From Reşad Ekrem Koçu’s Istanbul Encyclopedia, as well as from old books I read like fairy tales, I know that graves and cemeteries have always been part of everyday urban life. The crooked Ottoman tombstones, between which children play soccer and people lie down in the shade, remind Istanbulites of the transience of life, like the vanitas still lifes that people in the West used to hang on their walls at home. The crows flitting between the tombstones and cypresses, on the other hand, suggest to me, who was nicknamed “Crow” as a child, that efforts at modernity are in vain, as if they were warning me of a mortal sin.
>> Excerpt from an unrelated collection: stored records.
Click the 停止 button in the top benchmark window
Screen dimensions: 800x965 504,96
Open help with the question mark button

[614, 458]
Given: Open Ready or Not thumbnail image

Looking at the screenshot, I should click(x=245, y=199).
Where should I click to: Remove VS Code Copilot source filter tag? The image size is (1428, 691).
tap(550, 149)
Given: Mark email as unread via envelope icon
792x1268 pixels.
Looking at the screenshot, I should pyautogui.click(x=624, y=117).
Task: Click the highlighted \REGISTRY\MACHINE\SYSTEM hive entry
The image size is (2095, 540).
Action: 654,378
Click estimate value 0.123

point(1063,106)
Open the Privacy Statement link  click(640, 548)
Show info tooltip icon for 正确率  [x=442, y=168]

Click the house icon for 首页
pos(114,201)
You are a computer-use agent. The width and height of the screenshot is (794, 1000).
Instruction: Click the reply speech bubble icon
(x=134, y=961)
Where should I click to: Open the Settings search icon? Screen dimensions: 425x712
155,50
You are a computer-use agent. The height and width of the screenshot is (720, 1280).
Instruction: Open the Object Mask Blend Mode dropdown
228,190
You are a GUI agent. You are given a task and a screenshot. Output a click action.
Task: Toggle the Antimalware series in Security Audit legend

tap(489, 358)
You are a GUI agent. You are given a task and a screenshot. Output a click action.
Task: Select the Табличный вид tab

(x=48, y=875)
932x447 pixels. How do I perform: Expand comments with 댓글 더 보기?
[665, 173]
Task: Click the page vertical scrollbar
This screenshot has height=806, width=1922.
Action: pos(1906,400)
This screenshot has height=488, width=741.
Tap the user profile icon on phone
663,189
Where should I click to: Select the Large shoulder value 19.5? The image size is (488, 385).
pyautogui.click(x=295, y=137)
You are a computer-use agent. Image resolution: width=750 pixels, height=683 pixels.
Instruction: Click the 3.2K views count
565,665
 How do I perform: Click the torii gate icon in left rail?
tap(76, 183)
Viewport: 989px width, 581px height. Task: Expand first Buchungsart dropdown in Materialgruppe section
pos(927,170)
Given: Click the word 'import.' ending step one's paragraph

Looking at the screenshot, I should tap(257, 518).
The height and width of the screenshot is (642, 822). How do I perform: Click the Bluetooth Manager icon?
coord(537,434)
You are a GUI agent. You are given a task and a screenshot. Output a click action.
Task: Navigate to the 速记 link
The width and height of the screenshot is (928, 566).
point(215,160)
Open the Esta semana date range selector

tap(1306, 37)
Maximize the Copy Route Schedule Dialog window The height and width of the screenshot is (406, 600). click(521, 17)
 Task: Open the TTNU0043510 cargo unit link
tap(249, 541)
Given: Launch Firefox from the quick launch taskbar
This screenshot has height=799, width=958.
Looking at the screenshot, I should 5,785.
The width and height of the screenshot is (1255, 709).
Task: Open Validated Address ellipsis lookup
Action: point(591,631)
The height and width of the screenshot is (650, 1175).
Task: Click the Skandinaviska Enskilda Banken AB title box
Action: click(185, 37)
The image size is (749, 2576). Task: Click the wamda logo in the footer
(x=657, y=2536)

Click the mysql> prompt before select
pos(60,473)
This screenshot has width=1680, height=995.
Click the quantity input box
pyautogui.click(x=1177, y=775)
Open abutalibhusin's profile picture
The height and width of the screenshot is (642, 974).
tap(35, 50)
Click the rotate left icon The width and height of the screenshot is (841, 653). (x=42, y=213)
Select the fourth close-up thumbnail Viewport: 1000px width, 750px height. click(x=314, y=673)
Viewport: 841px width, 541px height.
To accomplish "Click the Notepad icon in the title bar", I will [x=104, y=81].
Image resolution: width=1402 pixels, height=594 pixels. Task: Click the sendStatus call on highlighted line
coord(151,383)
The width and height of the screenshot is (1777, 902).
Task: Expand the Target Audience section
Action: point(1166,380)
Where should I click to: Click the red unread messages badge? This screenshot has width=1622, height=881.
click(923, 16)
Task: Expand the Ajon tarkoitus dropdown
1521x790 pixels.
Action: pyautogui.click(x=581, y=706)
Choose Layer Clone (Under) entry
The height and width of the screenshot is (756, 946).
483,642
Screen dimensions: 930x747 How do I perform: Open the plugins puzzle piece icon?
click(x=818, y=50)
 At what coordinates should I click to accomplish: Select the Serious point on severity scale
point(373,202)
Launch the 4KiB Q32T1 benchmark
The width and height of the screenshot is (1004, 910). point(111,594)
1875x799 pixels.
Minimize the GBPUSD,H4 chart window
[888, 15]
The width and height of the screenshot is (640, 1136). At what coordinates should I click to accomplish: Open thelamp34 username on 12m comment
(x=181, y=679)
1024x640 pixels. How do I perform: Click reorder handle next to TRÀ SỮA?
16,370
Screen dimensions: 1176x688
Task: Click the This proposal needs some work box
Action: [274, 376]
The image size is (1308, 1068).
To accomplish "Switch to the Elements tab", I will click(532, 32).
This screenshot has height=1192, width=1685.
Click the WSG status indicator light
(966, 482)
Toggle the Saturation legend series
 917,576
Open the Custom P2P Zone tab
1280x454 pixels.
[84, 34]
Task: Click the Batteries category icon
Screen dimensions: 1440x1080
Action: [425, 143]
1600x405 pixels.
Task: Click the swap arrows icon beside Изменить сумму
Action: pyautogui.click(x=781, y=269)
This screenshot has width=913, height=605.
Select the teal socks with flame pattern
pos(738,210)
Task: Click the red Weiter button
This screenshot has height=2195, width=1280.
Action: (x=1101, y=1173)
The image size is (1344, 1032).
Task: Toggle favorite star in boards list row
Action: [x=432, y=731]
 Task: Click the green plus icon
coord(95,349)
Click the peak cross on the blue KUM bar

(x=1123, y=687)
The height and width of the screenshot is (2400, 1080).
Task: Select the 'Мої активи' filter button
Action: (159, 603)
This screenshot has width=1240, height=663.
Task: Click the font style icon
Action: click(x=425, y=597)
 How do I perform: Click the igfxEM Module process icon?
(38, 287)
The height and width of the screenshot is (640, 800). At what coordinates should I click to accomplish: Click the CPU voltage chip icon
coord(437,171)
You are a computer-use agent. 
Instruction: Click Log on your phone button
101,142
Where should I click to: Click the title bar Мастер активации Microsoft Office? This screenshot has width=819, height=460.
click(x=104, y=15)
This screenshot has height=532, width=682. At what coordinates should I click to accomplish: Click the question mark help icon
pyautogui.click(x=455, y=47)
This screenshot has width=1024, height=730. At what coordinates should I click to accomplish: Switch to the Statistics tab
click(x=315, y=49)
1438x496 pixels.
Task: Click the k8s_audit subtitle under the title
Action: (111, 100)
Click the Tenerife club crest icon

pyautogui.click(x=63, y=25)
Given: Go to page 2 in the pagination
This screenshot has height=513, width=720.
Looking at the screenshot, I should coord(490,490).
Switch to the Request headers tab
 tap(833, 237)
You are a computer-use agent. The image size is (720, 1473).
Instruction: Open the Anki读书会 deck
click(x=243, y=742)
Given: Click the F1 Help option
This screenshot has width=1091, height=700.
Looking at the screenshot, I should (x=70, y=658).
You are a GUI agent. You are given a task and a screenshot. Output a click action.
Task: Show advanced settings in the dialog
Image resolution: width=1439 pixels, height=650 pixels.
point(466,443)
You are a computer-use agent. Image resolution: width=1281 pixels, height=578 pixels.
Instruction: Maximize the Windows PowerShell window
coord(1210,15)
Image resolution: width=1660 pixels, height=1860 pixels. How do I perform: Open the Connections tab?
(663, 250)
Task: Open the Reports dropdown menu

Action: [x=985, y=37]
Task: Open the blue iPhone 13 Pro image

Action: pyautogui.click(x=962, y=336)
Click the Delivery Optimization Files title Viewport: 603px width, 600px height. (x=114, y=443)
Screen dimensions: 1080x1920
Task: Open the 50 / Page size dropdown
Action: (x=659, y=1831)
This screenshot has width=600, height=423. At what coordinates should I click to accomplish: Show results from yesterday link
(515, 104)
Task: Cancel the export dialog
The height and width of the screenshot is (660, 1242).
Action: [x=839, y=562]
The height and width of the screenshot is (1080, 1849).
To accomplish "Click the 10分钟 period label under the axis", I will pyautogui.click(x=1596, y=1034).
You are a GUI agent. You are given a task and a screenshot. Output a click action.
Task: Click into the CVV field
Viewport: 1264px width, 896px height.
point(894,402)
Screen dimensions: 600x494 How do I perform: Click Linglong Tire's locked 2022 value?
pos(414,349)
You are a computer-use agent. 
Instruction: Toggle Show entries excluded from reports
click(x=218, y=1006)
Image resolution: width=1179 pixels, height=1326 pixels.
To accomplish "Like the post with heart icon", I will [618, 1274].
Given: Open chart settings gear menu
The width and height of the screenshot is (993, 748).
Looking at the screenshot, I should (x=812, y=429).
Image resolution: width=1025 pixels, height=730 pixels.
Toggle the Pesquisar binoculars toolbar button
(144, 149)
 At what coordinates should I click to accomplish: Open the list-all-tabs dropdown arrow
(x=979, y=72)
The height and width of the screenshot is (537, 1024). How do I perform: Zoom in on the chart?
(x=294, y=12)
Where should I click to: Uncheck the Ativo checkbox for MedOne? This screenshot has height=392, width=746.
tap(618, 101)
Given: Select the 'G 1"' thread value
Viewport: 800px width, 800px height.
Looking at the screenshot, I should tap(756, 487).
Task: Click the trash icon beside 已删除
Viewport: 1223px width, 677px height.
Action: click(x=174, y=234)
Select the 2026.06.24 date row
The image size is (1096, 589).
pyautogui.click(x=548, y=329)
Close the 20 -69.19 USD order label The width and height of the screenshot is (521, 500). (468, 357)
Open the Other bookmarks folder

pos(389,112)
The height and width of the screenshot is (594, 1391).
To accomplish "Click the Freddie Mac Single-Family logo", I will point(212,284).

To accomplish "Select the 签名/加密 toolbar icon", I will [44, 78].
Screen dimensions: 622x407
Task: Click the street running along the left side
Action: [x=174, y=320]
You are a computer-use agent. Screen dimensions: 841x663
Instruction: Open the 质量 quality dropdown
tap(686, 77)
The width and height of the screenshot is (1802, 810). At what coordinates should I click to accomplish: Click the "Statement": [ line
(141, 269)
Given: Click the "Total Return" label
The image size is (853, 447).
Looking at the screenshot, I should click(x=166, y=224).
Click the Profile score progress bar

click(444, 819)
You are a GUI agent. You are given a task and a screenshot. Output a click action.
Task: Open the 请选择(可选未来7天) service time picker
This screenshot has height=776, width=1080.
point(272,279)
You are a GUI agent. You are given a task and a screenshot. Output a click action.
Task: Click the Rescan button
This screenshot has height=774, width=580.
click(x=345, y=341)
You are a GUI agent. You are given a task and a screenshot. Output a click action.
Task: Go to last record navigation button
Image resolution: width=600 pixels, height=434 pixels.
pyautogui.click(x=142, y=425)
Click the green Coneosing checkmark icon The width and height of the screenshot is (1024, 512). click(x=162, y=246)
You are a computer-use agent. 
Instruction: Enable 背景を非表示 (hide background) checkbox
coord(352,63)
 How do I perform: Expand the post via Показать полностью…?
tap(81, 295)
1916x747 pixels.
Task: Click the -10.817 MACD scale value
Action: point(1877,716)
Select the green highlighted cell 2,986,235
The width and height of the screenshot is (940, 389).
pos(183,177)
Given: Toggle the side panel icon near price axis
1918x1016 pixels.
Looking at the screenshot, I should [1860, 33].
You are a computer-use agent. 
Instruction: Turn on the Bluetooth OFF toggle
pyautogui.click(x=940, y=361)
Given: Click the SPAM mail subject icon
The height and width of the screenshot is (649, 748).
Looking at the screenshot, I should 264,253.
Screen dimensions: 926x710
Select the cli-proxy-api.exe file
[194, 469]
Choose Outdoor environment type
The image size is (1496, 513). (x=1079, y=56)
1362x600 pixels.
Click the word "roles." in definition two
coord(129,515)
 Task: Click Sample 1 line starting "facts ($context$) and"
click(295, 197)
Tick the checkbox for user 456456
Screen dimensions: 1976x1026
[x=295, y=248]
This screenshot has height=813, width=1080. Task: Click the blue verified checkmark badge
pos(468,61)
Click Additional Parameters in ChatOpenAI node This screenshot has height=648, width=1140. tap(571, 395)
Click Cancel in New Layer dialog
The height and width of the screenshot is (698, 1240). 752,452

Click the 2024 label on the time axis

From the novel „The Black Book“:

As the sky grew dark he sat sad and motionless in his chair. A crow perched on the windowsill gave him a curious, sideways glance; the sounds of a Friday evening rose up from the crowded street below. Galip drifted off into a happy and inviting dream. When he awoke much later, night had fallen, but he could still sense the crow’s eye boring into him, and Celâl’s eye too. Slowly he moved about the dark room shutting drawers, felt for his overcoat, and left the office, feeling his way through the dark corridor. All the lights in the building were out. The tea boy was cleaning the toilets. As he crossed the snow-covered Galata Bridge, he felt the cold.